> WORK TO DO
Rewrite all of the records below, switching every "Identify the location of" to "Find the position of" and leaving everything else unchanged.
━━ DATA LINES
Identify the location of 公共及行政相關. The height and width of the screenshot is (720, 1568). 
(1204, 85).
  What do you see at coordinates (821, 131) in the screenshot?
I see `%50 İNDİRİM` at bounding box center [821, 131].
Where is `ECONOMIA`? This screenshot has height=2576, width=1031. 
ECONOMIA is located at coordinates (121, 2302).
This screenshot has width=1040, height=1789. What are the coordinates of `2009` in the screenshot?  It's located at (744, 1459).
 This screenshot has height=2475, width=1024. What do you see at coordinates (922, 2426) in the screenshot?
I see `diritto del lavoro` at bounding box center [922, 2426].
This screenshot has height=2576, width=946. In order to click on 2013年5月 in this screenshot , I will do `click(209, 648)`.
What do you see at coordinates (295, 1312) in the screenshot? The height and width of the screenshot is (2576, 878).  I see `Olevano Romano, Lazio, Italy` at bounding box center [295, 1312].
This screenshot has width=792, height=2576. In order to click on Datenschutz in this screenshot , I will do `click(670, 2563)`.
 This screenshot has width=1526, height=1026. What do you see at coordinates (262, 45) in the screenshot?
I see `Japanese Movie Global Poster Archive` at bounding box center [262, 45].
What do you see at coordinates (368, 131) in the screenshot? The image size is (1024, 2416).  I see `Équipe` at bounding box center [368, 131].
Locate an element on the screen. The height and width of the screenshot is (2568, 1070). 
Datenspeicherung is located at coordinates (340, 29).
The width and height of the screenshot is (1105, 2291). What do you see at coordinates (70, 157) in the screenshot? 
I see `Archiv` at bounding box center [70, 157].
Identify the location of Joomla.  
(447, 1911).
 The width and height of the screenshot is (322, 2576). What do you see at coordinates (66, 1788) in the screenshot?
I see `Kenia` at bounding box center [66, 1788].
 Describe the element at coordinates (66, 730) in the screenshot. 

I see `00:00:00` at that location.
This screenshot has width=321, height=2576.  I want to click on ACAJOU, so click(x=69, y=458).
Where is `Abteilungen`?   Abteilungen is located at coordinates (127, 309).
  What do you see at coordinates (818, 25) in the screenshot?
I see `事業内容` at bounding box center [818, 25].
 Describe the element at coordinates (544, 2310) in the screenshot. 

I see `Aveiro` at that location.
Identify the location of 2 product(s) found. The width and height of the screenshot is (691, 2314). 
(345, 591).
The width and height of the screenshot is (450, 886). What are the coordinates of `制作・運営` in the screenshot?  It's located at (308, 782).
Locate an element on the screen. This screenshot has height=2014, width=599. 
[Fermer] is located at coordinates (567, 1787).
━━━━
> SOLUTION BELOW
Find the position of 公共及行政相關. The height and width of the screenshot is (720, 1568). 
(1204, 85).
  What do you see at coordinates (821, 131) in the screenshot?
I see `%50 İNDİRİM` at bounding box center [821, 131].
Where is `ECONOMIA`? This screenshot has height=2576, width=1031. 
ECONOMIA is located at coordinates (121, 2302).
This screenshot has width=1040, height=1789. What are the coordinates of `2009` in the screenshot?  It's located at (744, 1459).
 This screenshot has height=2475, width=1024. What do you see at coordinates (922, 2426) in the screenshot?
I see `diritto del lavoro` at bounding box center [922, 2426].
This screenshot has height=2576, width=946. In order to click on 2013年5月 in this screenshot , I will do `click(209, 648)`.
What do you see at coordinates (295, 1312) in the screenshot? The height and width of the screenshot is (2576, 878).  I see `Olevano Romano, Lazio, Italy` at bounding box center [295, 1312].
This screenshot has width=792, height=2576. In order to click on Datenschutz in this screenshot , I will do `click(670, 2563)`.
 This screenshot has width=1526, height=1026. What do you see at coordinates (262, 45) in the screenshot?
I see `Japanese Movie Global Poster Archive` at bounding box center [262, 45].
What do you see at coordinates (368, 131) in the screenshot? The image size is (1024, 2416).  I see `Équipe` at bounding box center [368, 131].
Locate an element on the screen. The height and width of the screenshot is (2568, 1070). 
Datenspeicherung is located at coordinates (340, 29).
The width and height of the screenshot is (1105, 2291). What do you see at coordinates (70, 157) in the screenshot? 
I see `Archiv` at bounding box center [70, 157].
Find the position of Joomla.  
(447, 1911).
 The width and height of the screenshot is (322, 2576). What do you see at coordinates (66, 1788) in the screenshot?
I see `Kenia` at bounding box center [66, 1788].
 Describe the element at coordinates (66, 730) in the screenshot. 

I see `00:00:00` at that location.
This screenshot has width=321, height=2576.  I want to click on ACAJOU, so click(x=69, y=458).
Where is `Abteilungen`?   Abteilungen is located at coordinates (127, 309).
  What do you see at coordinates (818, 25) in the screenshot?
I see `事業内容` at bounding box center [818, 25].
 Describe the element at coordinates (544, 2310) in the screenshot. 

I see `Aveiro` at that location.
Find the position of 2 product(s) found. The width and height of the screenshot is (691, 2314). 
(345, 591).
The width and height of the screenshot is (450, 886). What are the coordinates of `制作・運営` in the screenshot?  It's located at (308, 782).
Locate an element on the screen. This screenshot has height=2014, width=599. 
[Fermer] is located at coordinates (567, 1787).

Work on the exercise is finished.